* How to complete this task *
Write out all of the listing exactly. Add nothing to it.

######

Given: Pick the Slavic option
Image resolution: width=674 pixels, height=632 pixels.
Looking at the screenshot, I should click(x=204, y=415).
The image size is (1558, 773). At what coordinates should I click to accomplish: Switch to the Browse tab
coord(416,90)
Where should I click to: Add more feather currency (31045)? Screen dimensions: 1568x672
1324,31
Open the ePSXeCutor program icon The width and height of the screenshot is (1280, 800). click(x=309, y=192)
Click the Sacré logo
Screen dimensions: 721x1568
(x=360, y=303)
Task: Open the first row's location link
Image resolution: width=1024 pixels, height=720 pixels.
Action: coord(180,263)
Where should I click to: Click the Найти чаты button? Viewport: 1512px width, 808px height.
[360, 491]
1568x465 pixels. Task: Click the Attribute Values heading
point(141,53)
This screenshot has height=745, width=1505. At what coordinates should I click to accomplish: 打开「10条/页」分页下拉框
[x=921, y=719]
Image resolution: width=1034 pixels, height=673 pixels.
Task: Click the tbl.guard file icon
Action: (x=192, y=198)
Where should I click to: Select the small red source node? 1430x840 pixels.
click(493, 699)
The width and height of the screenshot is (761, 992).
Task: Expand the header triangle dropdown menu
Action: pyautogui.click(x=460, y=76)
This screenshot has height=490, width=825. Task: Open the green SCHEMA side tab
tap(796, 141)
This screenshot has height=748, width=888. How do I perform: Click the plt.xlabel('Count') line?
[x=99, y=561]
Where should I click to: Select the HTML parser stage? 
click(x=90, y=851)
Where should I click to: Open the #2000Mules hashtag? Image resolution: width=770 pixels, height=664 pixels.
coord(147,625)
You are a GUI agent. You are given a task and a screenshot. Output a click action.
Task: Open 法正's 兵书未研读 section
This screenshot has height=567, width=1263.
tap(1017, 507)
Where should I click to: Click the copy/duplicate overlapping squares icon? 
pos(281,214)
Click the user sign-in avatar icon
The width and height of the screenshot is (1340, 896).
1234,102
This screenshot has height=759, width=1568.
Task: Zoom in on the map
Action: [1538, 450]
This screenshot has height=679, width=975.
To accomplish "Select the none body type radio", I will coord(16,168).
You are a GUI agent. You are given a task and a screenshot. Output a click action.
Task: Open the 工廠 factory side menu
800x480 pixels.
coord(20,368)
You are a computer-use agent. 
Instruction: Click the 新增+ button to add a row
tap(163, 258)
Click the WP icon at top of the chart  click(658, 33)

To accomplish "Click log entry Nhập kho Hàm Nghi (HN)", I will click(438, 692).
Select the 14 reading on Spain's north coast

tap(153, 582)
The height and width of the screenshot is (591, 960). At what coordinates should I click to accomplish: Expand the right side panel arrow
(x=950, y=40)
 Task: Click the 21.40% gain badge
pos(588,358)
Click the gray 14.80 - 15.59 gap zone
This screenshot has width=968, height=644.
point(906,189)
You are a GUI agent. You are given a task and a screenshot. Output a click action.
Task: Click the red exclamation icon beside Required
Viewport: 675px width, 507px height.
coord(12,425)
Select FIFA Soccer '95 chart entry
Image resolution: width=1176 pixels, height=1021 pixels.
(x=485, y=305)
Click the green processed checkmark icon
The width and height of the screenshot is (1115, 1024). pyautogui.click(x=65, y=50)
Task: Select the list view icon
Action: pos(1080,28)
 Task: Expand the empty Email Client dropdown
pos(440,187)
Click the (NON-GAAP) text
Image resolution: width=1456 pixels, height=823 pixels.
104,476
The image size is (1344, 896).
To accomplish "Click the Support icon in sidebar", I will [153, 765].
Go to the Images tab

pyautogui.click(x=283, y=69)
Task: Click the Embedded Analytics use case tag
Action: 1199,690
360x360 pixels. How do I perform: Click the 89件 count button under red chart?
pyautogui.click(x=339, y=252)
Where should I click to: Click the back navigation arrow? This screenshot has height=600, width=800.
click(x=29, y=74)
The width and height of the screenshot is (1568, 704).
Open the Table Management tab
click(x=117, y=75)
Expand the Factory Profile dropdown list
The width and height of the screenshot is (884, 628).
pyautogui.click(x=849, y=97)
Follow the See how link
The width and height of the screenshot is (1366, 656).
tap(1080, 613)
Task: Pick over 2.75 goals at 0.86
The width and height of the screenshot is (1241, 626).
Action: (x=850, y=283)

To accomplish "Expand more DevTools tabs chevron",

######

* Answer for the task *
Given: Pick the Slavic option
Image resolution: width=674 pixels, height=632 pixels.
Looking at the screenshot, I should click(x=204, y=415).
The image size is (1558, 773). At what coordinates should I click to accomplish: Switch to the Browse tab
coord(416,90)
Where should I click to: Add more feather currency (31045)? Screen dimensions: 1568x672
1324,31
Open the ePSXeCutor program icon The width and height of the screenshot is (1280, 800). click(x=309, y=192)
Click the Sacré logo
Screen dimensions: 721x1568
(x=360, y=303)
Task: Open the first row's location link
Image resolution: width=1024 pixels, height=720 pixels.
Action: coord(180,263)
Where should I click to: Click the Найти чаты button? Viewport: 1512px width, 808px height.
[360, 491]
1568x465 pixels. Task: Click the Attribute Values heading
point(141,53)
This screenshot has height=745, width=1505. At what coordinates should I click to accomplish: 打开「10条/页」分页下拉框
[x=921, y=719]
Image resolution: width=1034 pixels, height=673 pixels.
Task: Click the tbl.guard file icon
Action: (x=192, y=198)
Where should I click to: Select the small red source node? 1430x840 pixels.
click(493, 699)
The width and height of the screenshot is (761, 992).
Task: Expand the header triangle dropdown menu
Action: pyautogui.click(x=460, y=76)
This screenshot has height=490, width=825. Task: Open the green SCHEMA side tab
tap(796, 141)
This screenshot has height=748, width=888. How do I perform: Click the plt.xlabel('Count') line?
[x=99, y=561]
Where should I click to: Select the HTML parser stage? 
click(x=90, y=851)
Where should I click to: Open the #2000Mules hashtag? Image resolution: width=770 pixels, height=664 pixels.
coord(147,625)
You are a GUI agent. You are given a task and a screenshot. Output a click action.
Task: Open 法正's 兵书未研读 section
This screenshot has height=567, width=1263.
tap(1017, 507)
Where should I click to: Click the copy/duplicate overlapping squares icon? 
pos(281,214)
Click the user sign-in avatar icon
The width and height of the screenshot is (1340, 896).
1234,102
This screenshot has height=759, width=1568.
Task: Zoom in on the map
Action: [1538, 450]
This screenshot has height=679, width=975.
To accomplish "Select the none body type radio", I will coord(16,168).
You are a GUI agent. You are given a task and a screenshot. Output a click action.
Task: Open the 工廠 factory side menu
800x480 pixels.
coord(20,368)
You are a computer-use agent. 
Instruction: Click the 新增+ button to add a row
tap(163, 258)
Click the WP icon at top of the chart  click(658, 33)

To accomplish "Click log entry Nhập kho Hàm Nghi (HN)", I will click(438, 692).
Select the 14 reading on Spain's north coast

tap(153, 582)
The height and width of the screenshot is (591, 960). At what coordinates should I click to accomplish: Expand the right side panel arrow
(x=950, y=40)
 Task: Click the 21.40% gain badge
pos(588,358)
Click the gray 14.80 - 15.59 gap zone
This screenshot has width=968, height=644.
point(906,189)
You are a GUI agent. You are given a task and a screenshot. Output a click action.
Task: Click the red exclamation icon beside Required
Viewport: 675px width, 507px height.
coord(12,425)
Select FIFA Soccer '95 chart entry
Image resolution: width=1176 pixels, height=1021 pixels.
(x=485, y=305)
Click the green processed checkmark icon
The width and height of the screenshot is (1115, 1024). pyautogui.click(x=65, y=50)
Task: Select the list view icon
Action: pos(1080,28)
 Task: Expand the empty Email Client dropdown
pos(440,187)
Click the (NON-GAAP) text
Image resolution: width=1456 pixels, height=823 pixels.
104,476
The image size is (1344, 896).
To accomplish "Click the Support icon in sidebar", I will [153, 765].
Go to the Images tab

pyautogui.click(x=283, y=69)
Task: Click the Embedded Analytics use case tag
Action: 1199,690
360x360 pixels. How do I perform: Click the 89件 count button under red chart?
pyautogui.click(x=339, y=252)
Where should I click to: Click the back navigation arrow? This screenshot has height=600, width=800.
click(x=29, y=74)
The width and height of the screenshot is (1568, 704).
Open the Table Management tab
click(x=117, y=75)
Expand the Factory Profile dropdown list
The width and height of the screenshot is (884, 628).
pyautogui.click(x=849, y=97)
Follow the See how link
The width and height of the screenshot is (1366, 656).
tap(1080, 613)
Task: Pick over 2.75 goals at 0.86
The width and height of the screenshot is (1241, 626).
Action: (x=850, y=283)

To accomplish "Expand more DevTools tabs chevron",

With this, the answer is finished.